How is the architecture for mission critical apps different than for other apps?

We'd like there to be a consistent set of architectural principles for everything from the small to the large, but in general, when you're building mission critical applications, we need to think about things in terms of those uber important architectural patterns and system characteristics. When looking at mission critical apps it’s important to understand that there's going to be failure present within these applications at some componentry level. The only difference here with mission critical apps is that you have to ask, what happens when one of those application components has an outage? How graceful is your user experience? Can you employ some of the techniques we talked about in season one to increase liability and then potentially self-heal and self-recover such that the failure is transient, but the users of that mission critical application never know the difference? The goal is that no data is lost and no transactions are sacrificed.

Do we need to treat this class of applications differently than other apps?

Mission critical is always subjective in terms of what mission you are serving. Sometimes it's as extreme as life being at risk. Sometimes it's the business that’s at risk. If you have a mission critical environment that simply means that your business life or application is super important to you and is at risk if this application fails.
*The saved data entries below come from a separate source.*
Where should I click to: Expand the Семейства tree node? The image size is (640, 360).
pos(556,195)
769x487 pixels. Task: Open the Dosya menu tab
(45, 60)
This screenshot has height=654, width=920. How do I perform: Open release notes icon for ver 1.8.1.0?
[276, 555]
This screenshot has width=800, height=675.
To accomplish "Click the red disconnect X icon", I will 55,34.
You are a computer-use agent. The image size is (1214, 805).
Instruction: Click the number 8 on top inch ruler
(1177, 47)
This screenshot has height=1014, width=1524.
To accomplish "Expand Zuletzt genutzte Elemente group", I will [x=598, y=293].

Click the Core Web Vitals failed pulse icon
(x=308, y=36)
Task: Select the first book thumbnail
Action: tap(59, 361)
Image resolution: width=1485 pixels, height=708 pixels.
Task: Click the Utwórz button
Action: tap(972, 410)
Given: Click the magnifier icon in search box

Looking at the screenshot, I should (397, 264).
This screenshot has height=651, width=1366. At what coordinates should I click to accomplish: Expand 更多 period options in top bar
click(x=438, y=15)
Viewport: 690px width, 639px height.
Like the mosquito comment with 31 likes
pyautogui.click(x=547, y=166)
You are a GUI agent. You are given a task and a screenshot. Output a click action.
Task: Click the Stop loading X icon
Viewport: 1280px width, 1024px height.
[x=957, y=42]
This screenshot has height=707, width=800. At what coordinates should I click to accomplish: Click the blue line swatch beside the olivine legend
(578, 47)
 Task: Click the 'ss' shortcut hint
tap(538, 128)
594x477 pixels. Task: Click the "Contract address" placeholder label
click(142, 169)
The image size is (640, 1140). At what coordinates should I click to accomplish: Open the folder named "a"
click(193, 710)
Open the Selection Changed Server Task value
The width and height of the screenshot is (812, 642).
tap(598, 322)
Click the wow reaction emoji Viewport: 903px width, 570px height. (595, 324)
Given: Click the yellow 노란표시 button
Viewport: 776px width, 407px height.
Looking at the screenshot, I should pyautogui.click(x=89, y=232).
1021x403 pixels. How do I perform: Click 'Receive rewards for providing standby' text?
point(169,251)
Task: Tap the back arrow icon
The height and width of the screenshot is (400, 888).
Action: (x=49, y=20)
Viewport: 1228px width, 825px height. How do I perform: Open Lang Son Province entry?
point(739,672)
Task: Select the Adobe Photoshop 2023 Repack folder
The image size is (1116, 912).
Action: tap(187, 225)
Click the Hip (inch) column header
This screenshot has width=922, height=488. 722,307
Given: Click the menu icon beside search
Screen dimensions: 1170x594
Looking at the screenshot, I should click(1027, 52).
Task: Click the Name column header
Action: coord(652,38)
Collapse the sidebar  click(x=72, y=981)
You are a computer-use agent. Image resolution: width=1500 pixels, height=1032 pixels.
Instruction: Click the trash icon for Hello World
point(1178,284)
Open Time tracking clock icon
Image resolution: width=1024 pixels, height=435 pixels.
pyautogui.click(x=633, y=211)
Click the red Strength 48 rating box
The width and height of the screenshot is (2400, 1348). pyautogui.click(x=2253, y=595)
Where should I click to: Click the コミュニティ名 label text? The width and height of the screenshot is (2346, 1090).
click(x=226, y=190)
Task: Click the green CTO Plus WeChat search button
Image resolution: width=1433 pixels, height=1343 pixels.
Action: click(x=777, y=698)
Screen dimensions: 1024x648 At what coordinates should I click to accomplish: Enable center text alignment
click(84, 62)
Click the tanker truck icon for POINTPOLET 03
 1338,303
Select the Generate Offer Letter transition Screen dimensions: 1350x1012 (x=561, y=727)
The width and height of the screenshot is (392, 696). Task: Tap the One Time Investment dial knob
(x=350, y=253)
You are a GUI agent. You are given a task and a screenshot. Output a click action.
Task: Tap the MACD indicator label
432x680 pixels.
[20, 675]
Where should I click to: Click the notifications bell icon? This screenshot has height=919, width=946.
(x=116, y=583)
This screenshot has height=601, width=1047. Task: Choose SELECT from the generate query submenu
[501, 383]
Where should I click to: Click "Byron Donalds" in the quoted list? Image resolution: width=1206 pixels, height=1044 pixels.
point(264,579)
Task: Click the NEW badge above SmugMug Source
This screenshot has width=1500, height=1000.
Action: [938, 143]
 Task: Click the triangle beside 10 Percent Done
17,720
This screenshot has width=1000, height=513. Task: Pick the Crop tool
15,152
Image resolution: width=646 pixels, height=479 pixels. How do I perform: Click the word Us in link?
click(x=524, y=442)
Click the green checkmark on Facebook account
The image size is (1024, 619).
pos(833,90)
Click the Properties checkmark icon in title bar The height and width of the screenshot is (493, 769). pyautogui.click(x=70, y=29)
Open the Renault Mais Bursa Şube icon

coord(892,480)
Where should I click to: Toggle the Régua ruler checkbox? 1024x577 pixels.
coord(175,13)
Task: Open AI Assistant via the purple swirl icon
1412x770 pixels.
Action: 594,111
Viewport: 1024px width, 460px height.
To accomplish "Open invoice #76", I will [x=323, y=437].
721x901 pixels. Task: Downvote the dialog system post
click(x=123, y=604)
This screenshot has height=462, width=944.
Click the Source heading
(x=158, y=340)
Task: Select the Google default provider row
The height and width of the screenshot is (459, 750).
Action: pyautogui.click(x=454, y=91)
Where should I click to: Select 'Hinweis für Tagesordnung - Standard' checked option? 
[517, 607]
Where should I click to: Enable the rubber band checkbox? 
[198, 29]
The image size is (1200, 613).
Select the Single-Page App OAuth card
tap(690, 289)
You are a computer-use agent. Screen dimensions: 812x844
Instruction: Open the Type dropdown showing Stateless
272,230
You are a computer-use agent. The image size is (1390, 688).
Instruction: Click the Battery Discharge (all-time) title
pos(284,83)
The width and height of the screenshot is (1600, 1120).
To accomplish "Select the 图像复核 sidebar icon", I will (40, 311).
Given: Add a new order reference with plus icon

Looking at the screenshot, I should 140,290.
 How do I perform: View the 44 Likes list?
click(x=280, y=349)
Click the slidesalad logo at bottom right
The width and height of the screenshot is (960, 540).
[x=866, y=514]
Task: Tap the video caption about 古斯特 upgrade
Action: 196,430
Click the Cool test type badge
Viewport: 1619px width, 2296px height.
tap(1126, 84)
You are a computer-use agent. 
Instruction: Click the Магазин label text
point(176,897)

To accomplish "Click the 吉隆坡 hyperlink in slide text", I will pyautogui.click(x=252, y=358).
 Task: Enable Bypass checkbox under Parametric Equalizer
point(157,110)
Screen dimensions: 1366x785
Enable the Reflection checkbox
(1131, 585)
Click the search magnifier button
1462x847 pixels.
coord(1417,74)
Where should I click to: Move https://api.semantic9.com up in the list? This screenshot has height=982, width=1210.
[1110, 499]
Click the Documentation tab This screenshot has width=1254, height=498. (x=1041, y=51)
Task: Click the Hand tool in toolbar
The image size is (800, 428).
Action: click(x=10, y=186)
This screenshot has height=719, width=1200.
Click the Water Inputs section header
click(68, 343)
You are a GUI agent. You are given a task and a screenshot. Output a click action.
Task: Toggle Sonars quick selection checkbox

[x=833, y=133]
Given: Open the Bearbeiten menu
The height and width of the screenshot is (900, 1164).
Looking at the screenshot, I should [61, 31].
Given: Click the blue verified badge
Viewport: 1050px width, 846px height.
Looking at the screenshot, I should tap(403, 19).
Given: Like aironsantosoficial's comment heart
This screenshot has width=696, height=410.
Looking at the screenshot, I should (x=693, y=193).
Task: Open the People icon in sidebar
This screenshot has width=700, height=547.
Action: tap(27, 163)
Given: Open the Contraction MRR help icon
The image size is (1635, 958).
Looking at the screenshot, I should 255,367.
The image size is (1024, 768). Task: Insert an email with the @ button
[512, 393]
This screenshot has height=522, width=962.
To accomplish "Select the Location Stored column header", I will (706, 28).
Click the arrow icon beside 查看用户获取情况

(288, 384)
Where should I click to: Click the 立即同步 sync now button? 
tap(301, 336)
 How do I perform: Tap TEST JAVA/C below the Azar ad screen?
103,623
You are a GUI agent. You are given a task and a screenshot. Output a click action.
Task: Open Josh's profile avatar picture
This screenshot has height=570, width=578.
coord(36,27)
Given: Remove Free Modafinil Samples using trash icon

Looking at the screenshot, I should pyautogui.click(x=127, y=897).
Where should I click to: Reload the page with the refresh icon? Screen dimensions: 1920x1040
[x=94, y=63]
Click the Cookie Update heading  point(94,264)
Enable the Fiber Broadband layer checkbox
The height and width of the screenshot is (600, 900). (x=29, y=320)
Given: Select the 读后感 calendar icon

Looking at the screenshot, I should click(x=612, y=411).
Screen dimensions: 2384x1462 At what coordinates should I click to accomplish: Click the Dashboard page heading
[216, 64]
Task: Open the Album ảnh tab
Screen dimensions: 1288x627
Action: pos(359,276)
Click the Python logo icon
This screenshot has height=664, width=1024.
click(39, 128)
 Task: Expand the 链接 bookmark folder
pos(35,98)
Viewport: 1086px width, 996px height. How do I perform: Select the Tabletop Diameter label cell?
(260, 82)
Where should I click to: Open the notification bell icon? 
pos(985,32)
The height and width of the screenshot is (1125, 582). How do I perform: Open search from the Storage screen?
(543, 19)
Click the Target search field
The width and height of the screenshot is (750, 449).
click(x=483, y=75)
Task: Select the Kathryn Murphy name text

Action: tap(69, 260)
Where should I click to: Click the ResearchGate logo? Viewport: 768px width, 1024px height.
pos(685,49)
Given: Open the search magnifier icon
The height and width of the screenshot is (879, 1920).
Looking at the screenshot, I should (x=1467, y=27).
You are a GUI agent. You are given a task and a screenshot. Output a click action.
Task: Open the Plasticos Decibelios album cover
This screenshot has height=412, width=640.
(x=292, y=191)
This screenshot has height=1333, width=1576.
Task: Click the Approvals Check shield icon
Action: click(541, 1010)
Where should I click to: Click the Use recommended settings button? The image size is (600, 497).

Let's take the example of 911 emergency calling services in the US. If that is down people are at risk and therefore you need to make sure the system is available. If you are running a business and are running black Friday shopping websites those need to be up and running because there's a lot of business that runs through the site. If your system is not up you might put the business at risk.

At the end of the day, it's a subjective decision but once you make that decision that this application, system, or solution is mission critical then you need to go and change gears, which also includes a cost conversation. A mission critical system is more expensive to host, operate, and maintain than a system that has only let's say two nines as an availability measure. That might be good enough for a lot of stuff but for the key pieces that really run your business you want a higher level of availability and robustness.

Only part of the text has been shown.